- RECORDS FOR THE TASK:
########################################

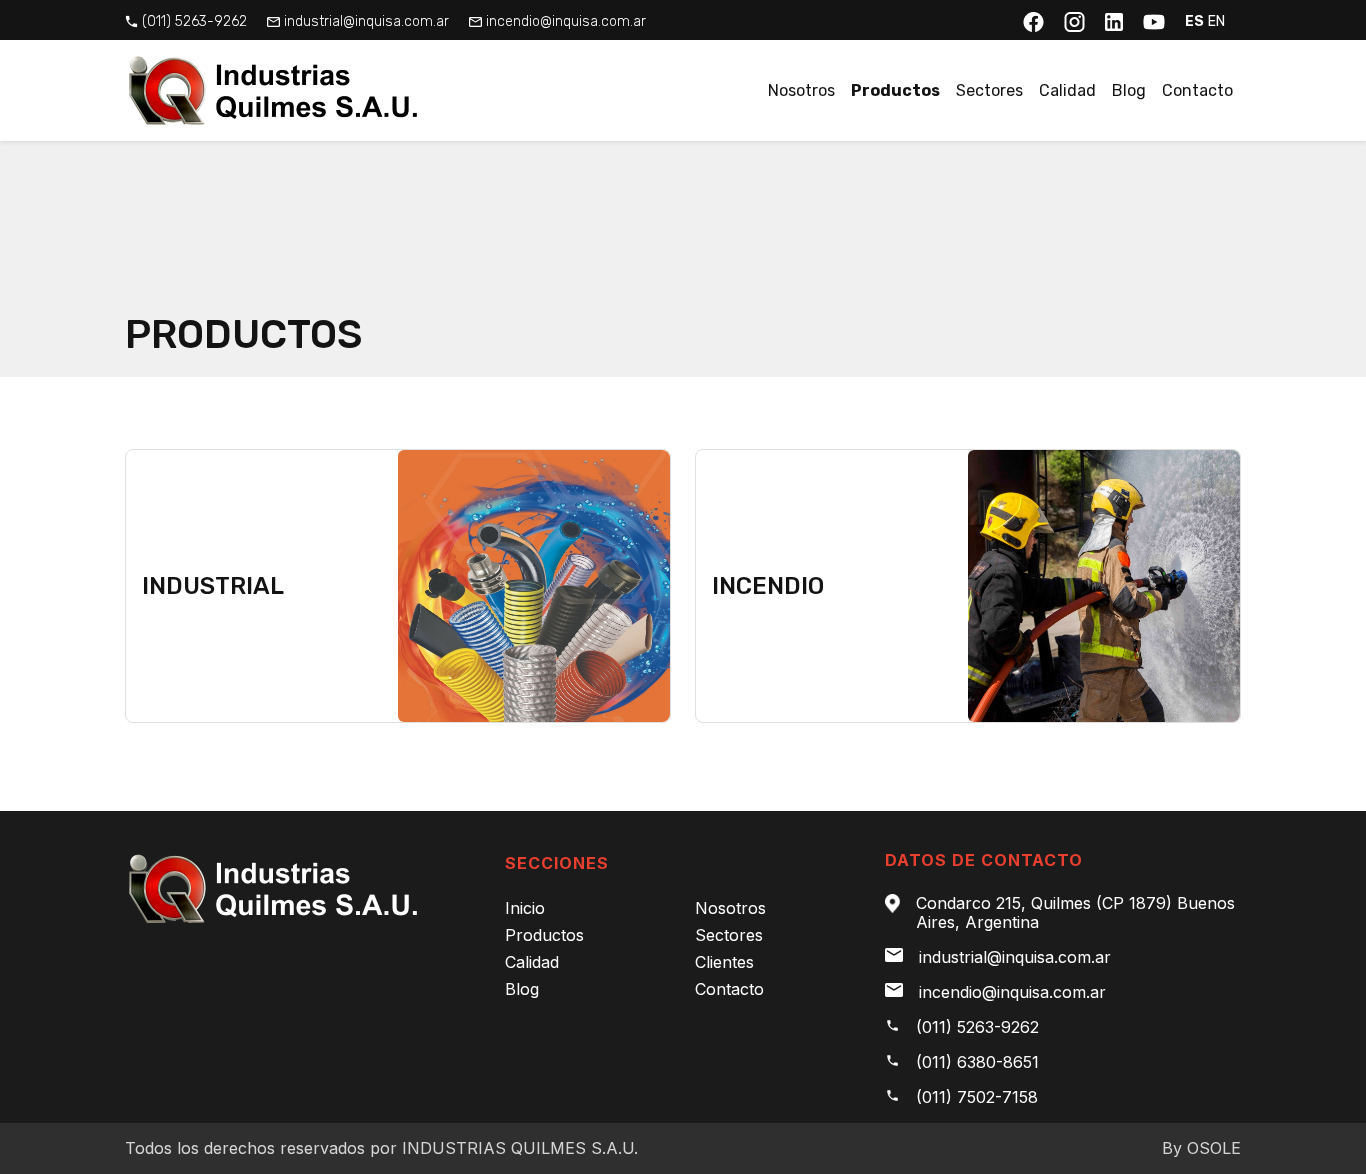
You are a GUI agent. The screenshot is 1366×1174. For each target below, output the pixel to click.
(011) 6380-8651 (977, 1062)
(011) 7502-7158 (977, 1097)
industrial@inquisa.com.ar (366, 21)
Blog (1129, 90)
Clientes (724, 962)
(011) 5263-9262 (194, 21)
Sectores (989, 90)
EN (1216, 21)
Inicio (525, 908)
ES (1194, 21)
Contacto (1197, 90)
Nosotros (801, 90)
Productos (895, 90)
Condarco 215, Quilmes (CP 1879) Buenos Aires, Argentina (1075, 913)
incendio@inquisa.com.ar (566, 21)
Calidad (1067, 90)
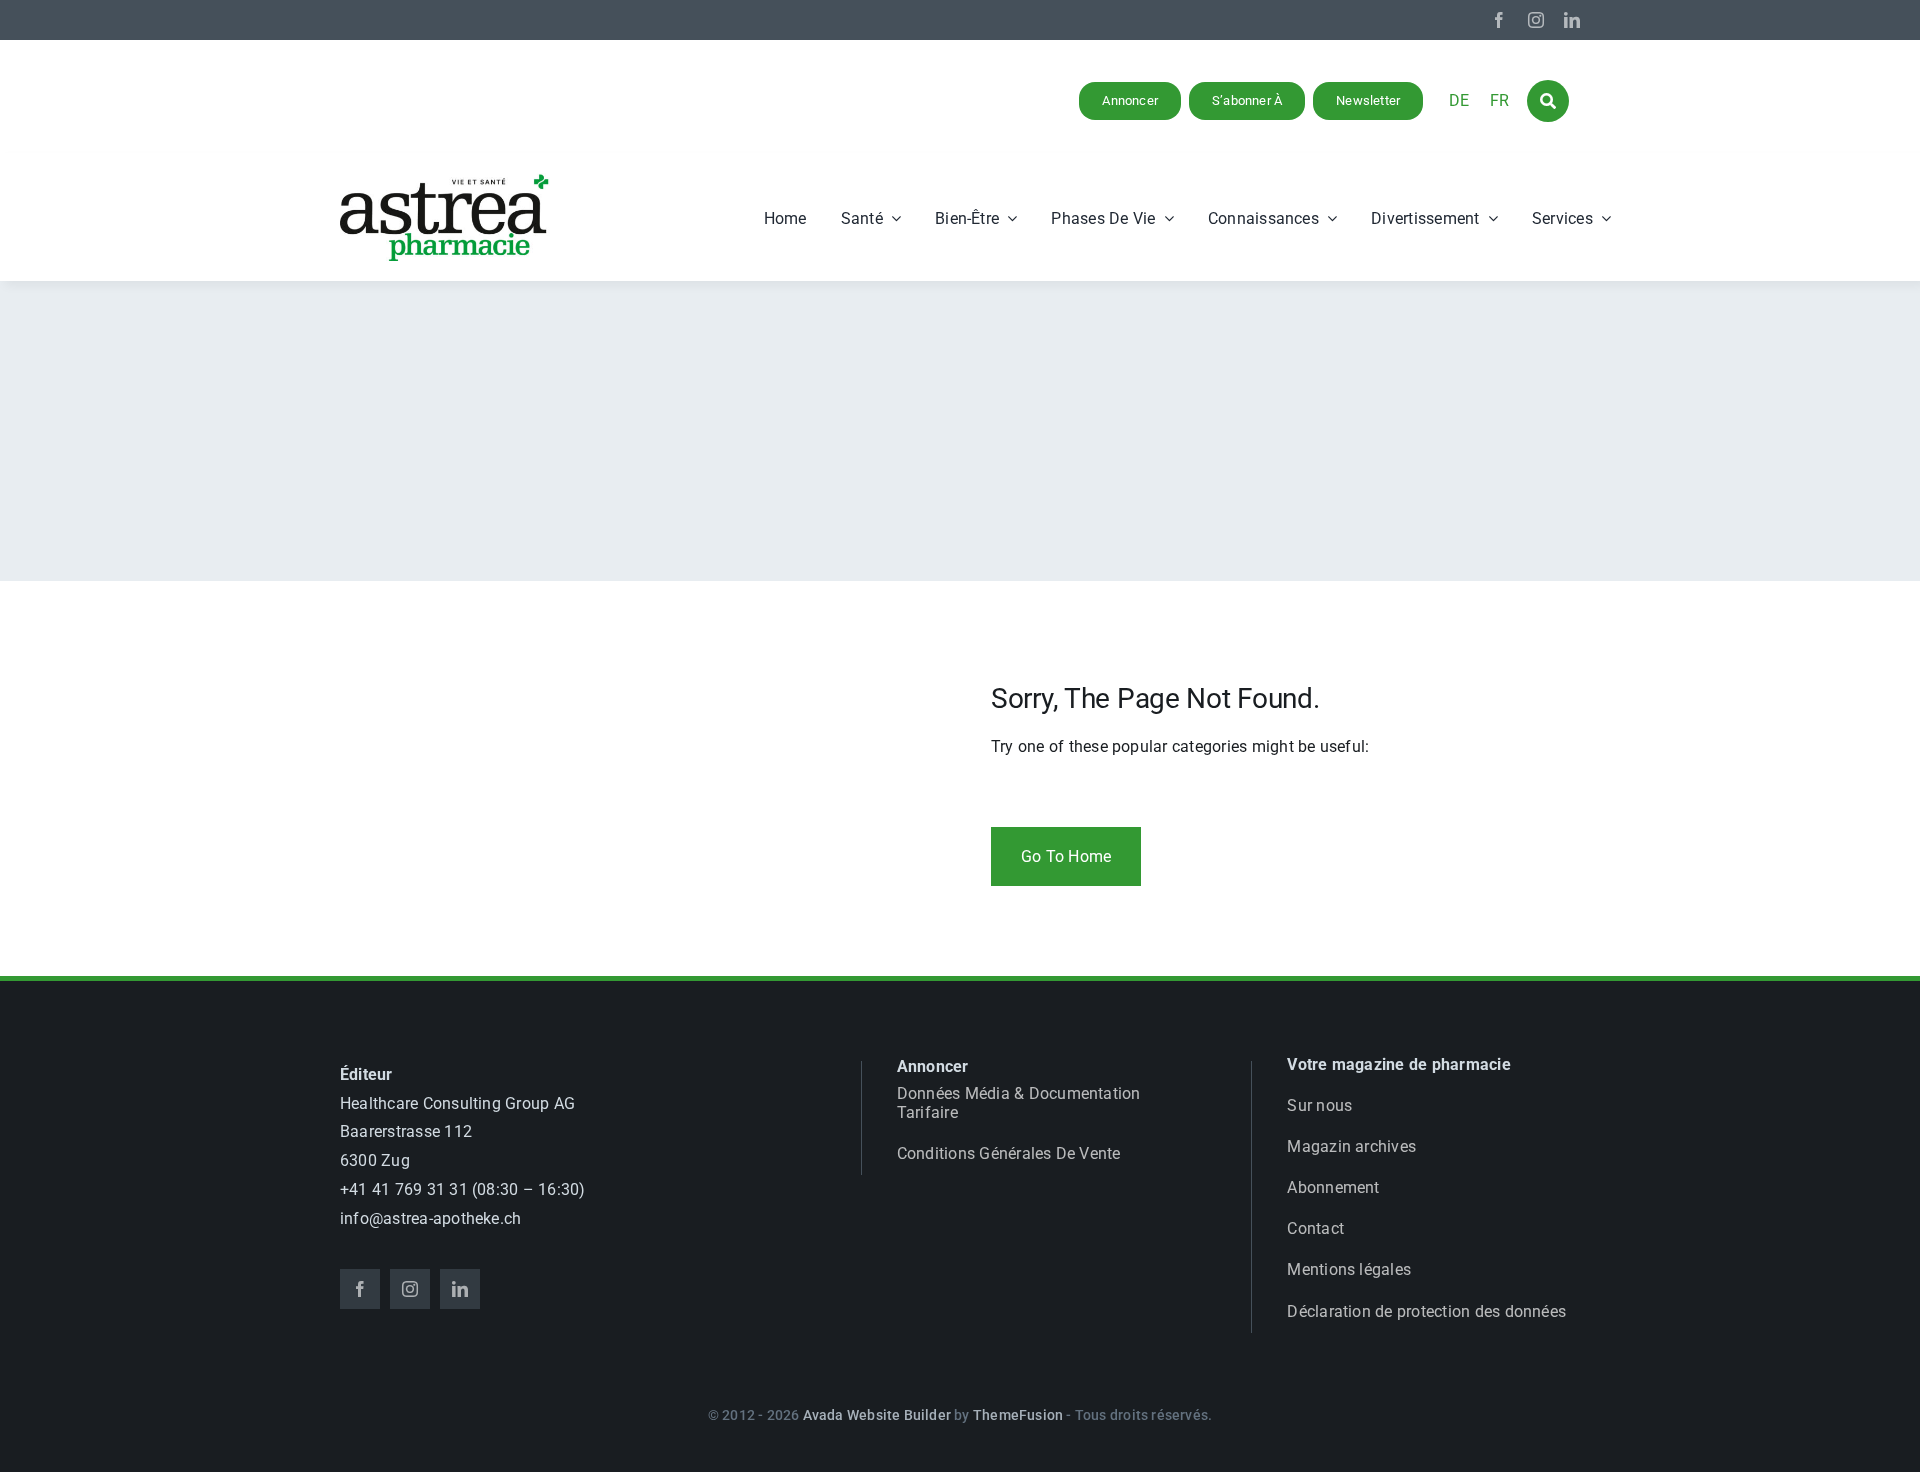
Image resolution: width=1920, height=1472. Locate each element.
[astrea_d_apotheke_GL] (445, 180)
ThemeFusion (1018, 1415)
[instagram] (1536, 20)
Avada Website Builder (877, 1415)
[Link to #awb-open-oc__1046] (1548, 101)
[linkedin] (1572, 20)
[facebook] (1499, 20)
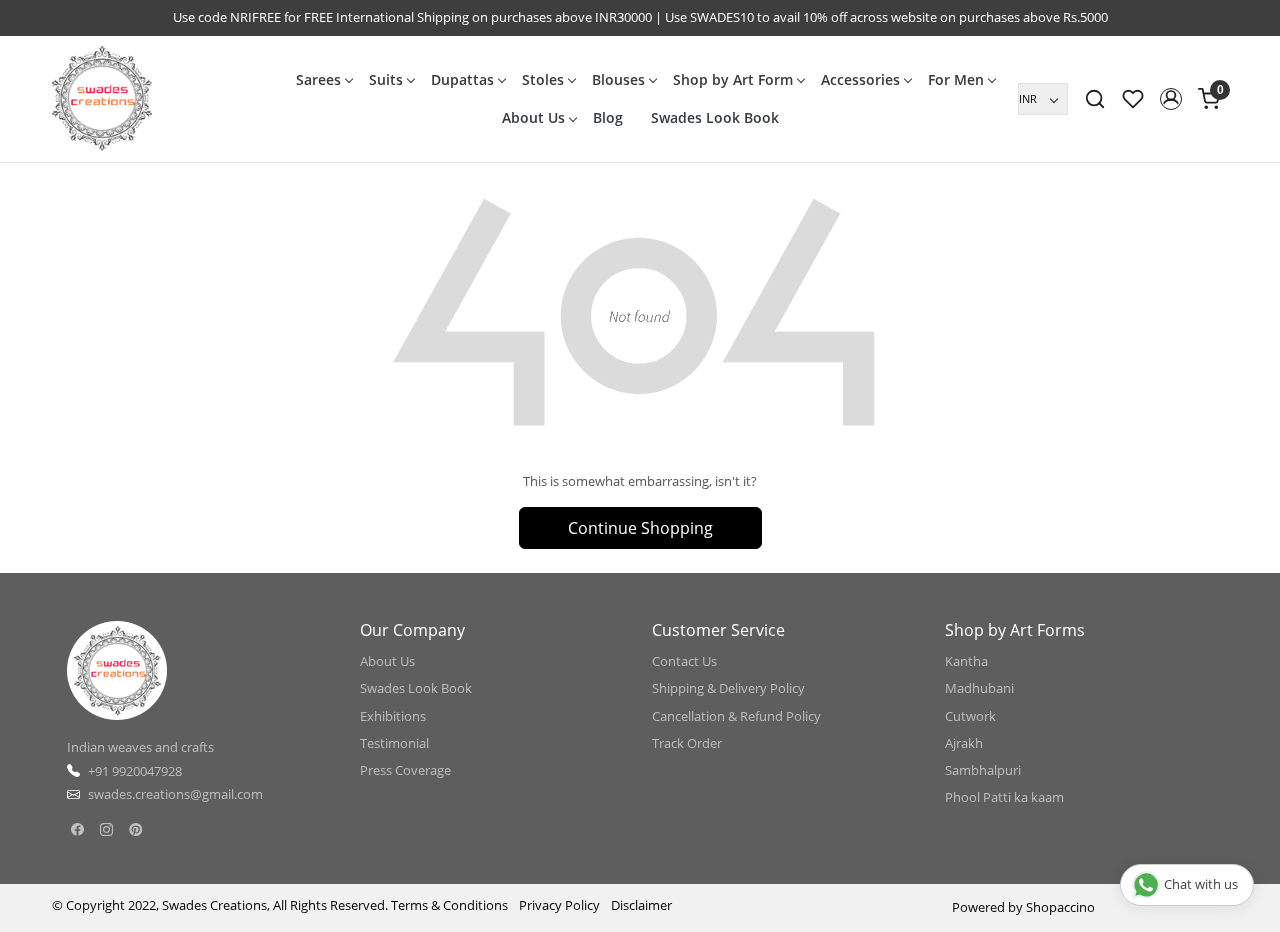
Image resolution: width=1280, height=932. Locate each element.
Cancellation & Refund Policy (736, 716)
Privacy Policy (559, 905)
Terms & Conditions (449, 905)
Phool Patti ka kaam (1004, 797)
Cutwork (970, 716)
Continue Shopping (640, 528)
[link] (1095, 99)
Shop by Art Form (733, 79)
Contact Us (684, 661)
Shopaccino (1060, 907)
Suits (386, 79)
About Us (533, 117)
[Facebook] (77, 830)
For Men (956, 79)
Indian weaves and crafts (140, 747)
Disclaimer (641, 905)
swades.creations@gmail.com (175, 794)
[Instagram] (106, 830)
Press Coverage (405, 770)
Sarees (318, 79)
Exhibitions (393, 716)
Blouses (618, 79)
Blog (608, 117)
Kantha (966, 661)
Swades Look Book (715, 117)
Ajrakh (964, 743)
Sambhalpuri (983, 770)
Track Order (687, 743)
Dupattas (462, 79)
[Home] (102, 99)
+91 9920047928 (135, 771)
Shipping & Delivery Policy (728, 688)
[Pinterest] (135, 830)
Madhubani (979, 688)
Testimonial (394, 743)
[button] (1171, 99)
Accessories (860, 79)
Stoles (543, 79)
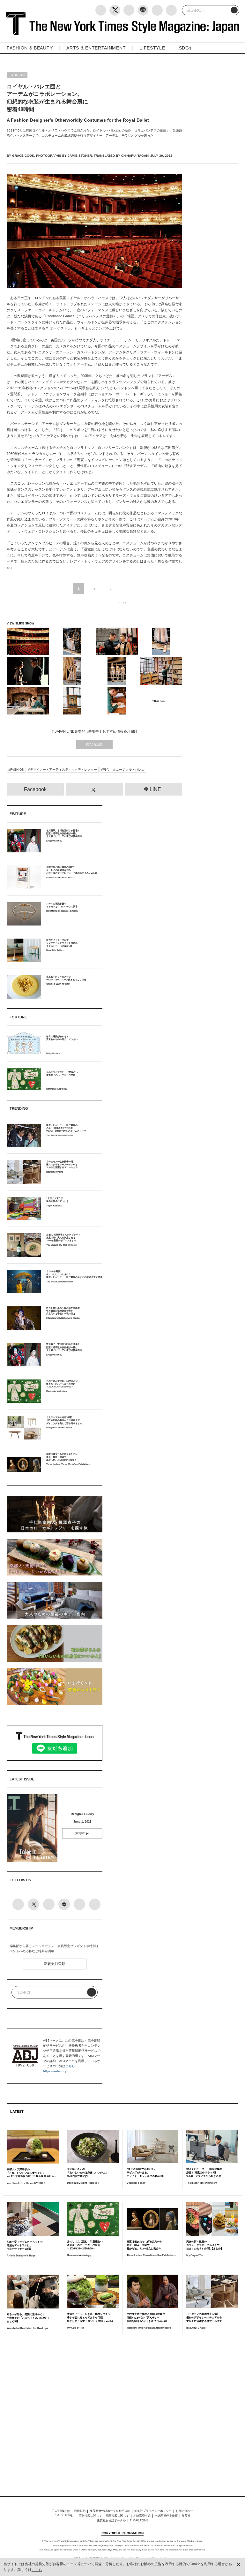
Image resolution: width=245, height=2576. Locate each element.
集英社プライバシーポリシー (153, 2510)
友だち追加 (94, 744)
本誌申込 (82, 1833)
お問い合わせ (184, 2510)
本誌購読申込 (142, 2515)
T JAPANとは (61, 2510)
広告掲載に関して (90, 2515)
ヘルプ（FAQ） (65, 2515)
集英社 (186, 2515)
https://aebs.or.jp (55, 2071)
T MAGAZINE (139, 2520)
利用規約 (79, 2510)
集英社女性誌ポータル (111, 2520)
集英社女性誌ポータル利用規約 (110, 2510)
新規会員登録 (54, 1964)
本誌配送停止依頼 (166, 2515)
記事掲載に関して (117, 2515)
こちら (70, 2066)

########################################

Output the complete listing exactly. Pictures stay out.

- ANSWER TO THIS TASK:
You are a GUI agent. The screenshot is 1366×1174. For each target below, output the pixel to click.
(011) 6380-8651 (977, 1062)
(011) 7502-7158 (977, 1097)
industrial@inquisa.com.ar (366, 21)
Blog (1129, 90)
Clientes (724, 962)
(011) 5263-9262 (194, 21)
Sectores (989, 90)
EN (1216, 21)
Inicio (525, 908)
ES (1194, 21)
Contacto (1197, 90)
Nosotros (801, 90)
Productos (895, 90)
Condarco 215, Quilmes (CP 1879) Buenos Aires, Argentina (1075, 913)
incendio@inquisa.com.ar (566, 21)
Calidad (1067, 90)
Image resolution: width=1920, height=1472. Locate each element.
[astrea_d_apotheke_GL] (445, 180)
ThemeFusion (1018, 1415)
[instagram] (1536, 20)
Avada Website Builder (877, 1415)
[Link to #awb-open-oc__1046] (1548, 101)
[linkedin] (1572, 20)
[facebook] (1499, 20)
Image resolution: width=1280, height=932. Locate each element.
Cancellation & Refund Policy (736, 716)
Privacy Policy (559, 905)
Terms & Conditions (449, 905)
Phool Patti ka kaam (1004, 797)
Cutwork (970, 716)
Continue Shopping (640, 528)
[link] (1095, 99)
Shop by Art Form (733, 79)
Contact Us (684, 661)
Shopaccino (1060, 907)
Suits (386, 79)
About Us (533, 117)
[Facebook] (77, 830)
For Men (956, 79)
Indian weaves and crafts (140, 747)
Disclaimer (641, 905)
swades.creations@gmail.com (175, 794)
[Instagram] (106, 830)
Press Coverage (405, 770)
Sarees (318, 79)
Exhibitions (393, 716)
Blouses (618, 79)
Blog (608, 117)
Kantha (966, 661)
Swades Look Book (715, 117)
Ajrakh (964, 743)
Sambhalpuri (983, 770)
Track Order (687, 743)
Dupattas (462, 79)
[Home] (102, 99)
+91 9920047928 (135, 771)
Shipping & Delivery Policy (728, 688)
[Pinterest] (135, 830)
Madhubani (979, 688)
Testimonial (394, 743)
[button] (1171, 99)
Accessories (860, 79)
Stoles (543, 79)
Image resolution: width=245, height=2576. Locate each element.
集英社プライバシーポリシー (153, 2510)
友だち追加 (94, 744)
本誌申込 (82, 1833)
お問い合わせ (184, 2510)
本誌購読申込 (142, 2515)
T JAPANとは (61, 2510)
広告掲載に関して (90, 2515)
ヘルプ（FAQ） (65, 2515)
集英社 (186, 2515)
https://aebs.or.jp (55, 2071)
T MAGAZINE (139, 2520)
利用規約 (79, 2510)
集英社女性誌ポータル (111, 2520)
集英社女性誌ポータル利用規約 (110, 2510)
新規会員登録 (54, 1964)
本誌配送停止依頼 (166, 2515)
記事掲載に関して (117, 2515)
こちら (70, 2066)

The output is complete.